When I opened up to my computer to start writing, I didn’t really know what I’d write about. All I knew was that Kim brought up the idea a few months ago for me to start writing our blogs and I thought, why not right now. As I’ve been writing it’s been with our family in mind and with the context of things relevant to what’s happening within CtL right now. We’ve hit some walls and had some harder moments in the last few weeks and I write this as an encouragement to press on into what God has done, and what He will do with our yes to Him. I want you to know too, I am also writing to me, and I’m also writing to you. Sometimes life gets heavy and hard, and it catches up with us, and it’s with a foggy mind, and tired eyes then that we realize we are overwhelmed and burdened. My encouragement to whoever is reading this is: take a deep breath and check in with yourself. Come to full awareness alongside Jesus and breathe. 10 minutes. I’m not asking for your whole day, 10 minutes with the Creator. Slow down. Ask Him for what you need. And be encouraged that He is present to where you’re at and wants to hear from you.
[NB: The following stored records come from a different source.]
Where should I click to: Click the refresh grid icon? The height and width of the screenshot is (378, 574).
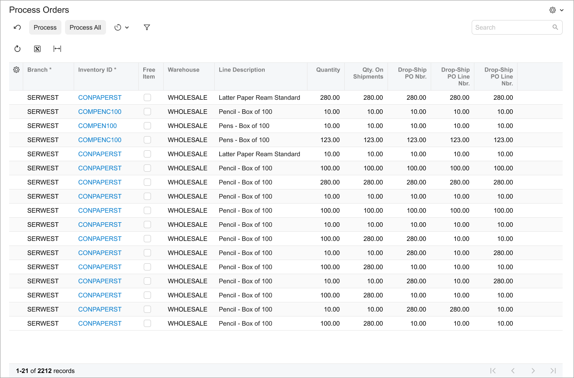[17, 49]

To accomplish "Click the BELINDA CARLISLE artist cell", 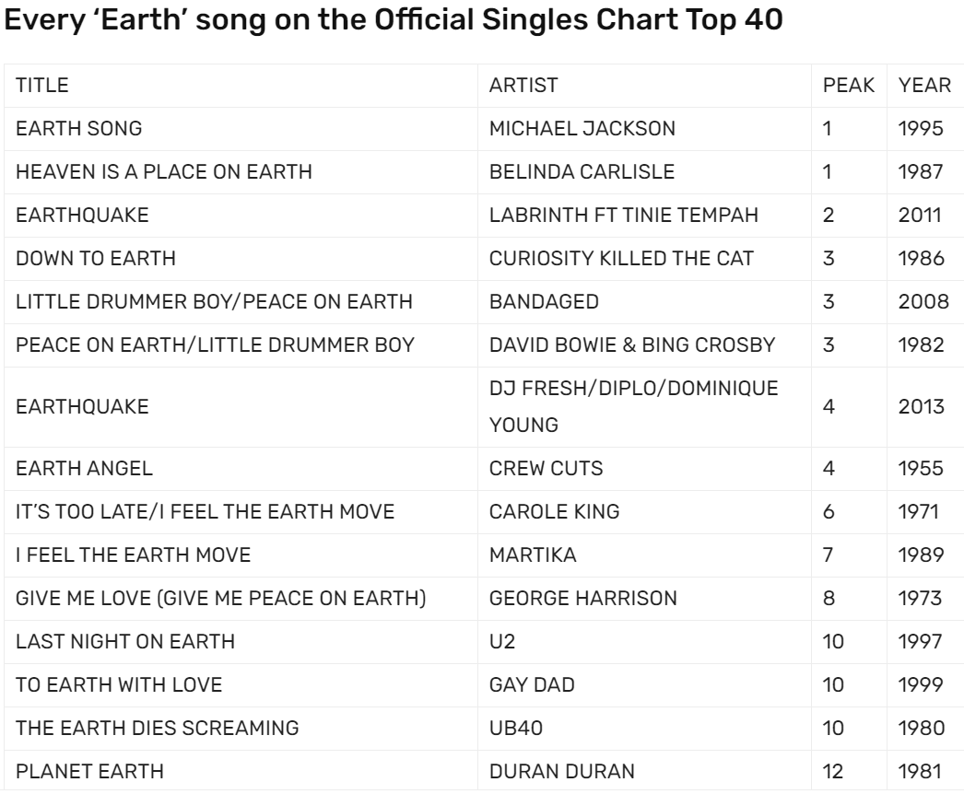I will pos(582,172).
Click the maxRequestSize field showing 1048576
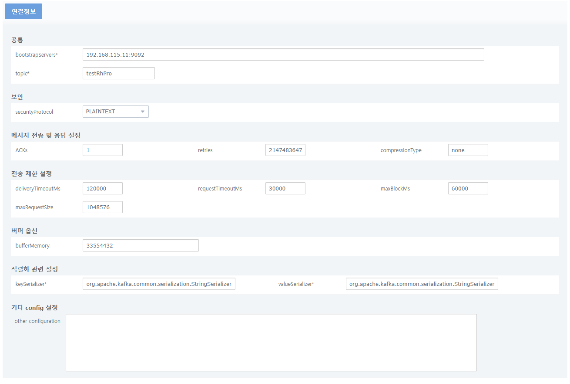Image resolution: width=570 pixels, height=384 pixels. pos(102,207)
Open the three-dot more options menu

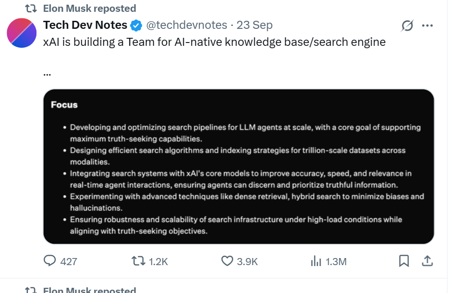428,25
My “1st Birthday” / first year with Consider the Lily is coming up in the next few days, and more than the horrible statistics of sexual abuse in the Philippines, and how God is miraculously bringing stories of victory and redemption to every single one of our girls between the two homes He’s established, I’ve learned more of what it means to trust Jesus with my everything. I’m unbelievably grateful to be a part of a family that I see walk this out, even in the most pressing and painful moments. People who just rely on Jesus wholeheartedly.


Our prayer is that you’d walk away knowing that yes, something is being done about the unthinkable atrocity of abuse and exploitation, and yes redemption and healing is happening, and there is celebration and more than a million things to be said about that. But on top of that glorious and hopeful reality, we can all trust Jesus to take care of us. You can trust Him to take care of you. We pray that that small truth would be at the forefront of your mind today, leading your decisions and guiding your engagement with the gift of life presented to you.


Father we trust your will. We surrender our ideas and attempts of grasping for control in the midst of unknown circumstances and recommit our hearts and minds to you, Lord. May we all trust you more that we trust ourselves.